A partir de 1945, las ciudades japonesas ardieron una tras otra por los ataques aéreos incendiarios de los B-29, que partían de Okinawa y las islas Marianas.

Antes del ataque a Pearl Harbor en 1941 el almirante Isoroku Yamamoto, el jefe de la Armada, quien había estudiado en Harvard, advirtió que, en el largo plazo, Japón no tendría chances contra la abrumadora superioridad industrial estadounidense.

Pero hasta los ataques atómicos sobre Hiroshima y Nagasaki, el bando militarista estaba dispuesto a proseguir una guerra desesperada con la esperanza de evitar una invasión. Creían que Estados Unidos no tendría estómago para tolerar el costo humano (y que los soviéticos mantendrían la neutralidad).

De hecho, Estados Unidos siempre hizo valer su enorme superioridad material, y su lejanía de los frentes de combates, para minimizar sus pérdidas humanas. Así, cada ataque fue precedido de una minuciosa demolición aérea y artillera, y luego sus tropas atacaron con medios abrumadores. 

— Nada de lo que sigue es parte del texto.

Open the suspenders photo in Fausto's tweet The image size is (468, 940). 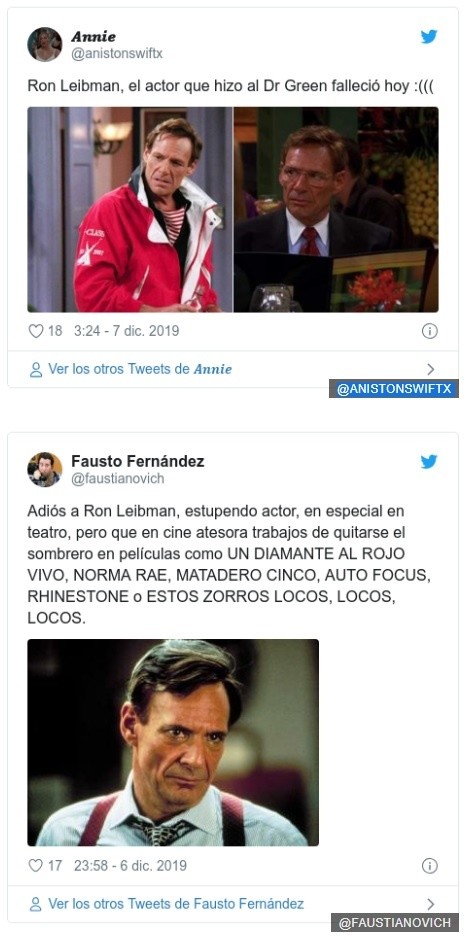pos(173,742)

Estados Unidos perdió unos 400.000 militares durante la Segunda Guerra Mundial, combatiendo en Europa, África y Asia, en tanto la Unión Soviética sufrió bastante más de 20 millones de muertos, entre civiles y militares, y los alemanes cerca de siete.

El “virrey” MacArthur

La facción “negociadora” de la elite japonesa, con la anuencia del emperador Hirohito, inició sondeos por fin en julio de 1945, a través de Moscú, en procura de un arreglo con los angloestadounidenses que no incluyera una rendición incondicional. Pero la suerte estaba echada, según se vio en la Conferencia de Potsdam (ver capítulo V de esta serie: “Los tres grandes en Potsdam y el segundo advenimiento de Cristo”).

El líder soviético Iosif Stalin pretendía que sus fuerzas ocuparan Hokkaidō, la isla más al norte del archipiélago japonés. Pero el presidente de Estados Unidos, Harry Truman, lo impidió. El esfuerzo de la URSS en el Pacífico había sido muy menor, comparado con su papel decisivo para derrotar a Alemania. Los soviéticos deberían conformarse con el norte de Corea y parte de Manchuria.

La ocupación militar angloestadounidense de Japón se inició de hecho el 30 de agosto de 1945, cuando llegó a Tokio el general Douglas MacArthur, comandante supremo de los aliados en el frente del Pacífico. 

Los aliados victoriosos crearon tribunales que juzgaron a los criminales de guerra japoneses, con condenas a muerte o prisión, como antes ocurrió con los líderes nazis en los juicios de Núremberg. Varios líderes militaristas, como el ex primer ministro Hideki Tojo, terminaron en la horca en 1948. Pero MacArthur protegió al emperador Hirohito y a su familia, quienes le facilitaron el control y la recuperación del país. 

La ocupación finalizó seis años y medio más tarde, en 1952, cuando Japón ya era un país democrático, según los estándares occidentales, una economía creciente y un aliado de hecho de Washington en la “Guerra Fría” contra el bloque comunista.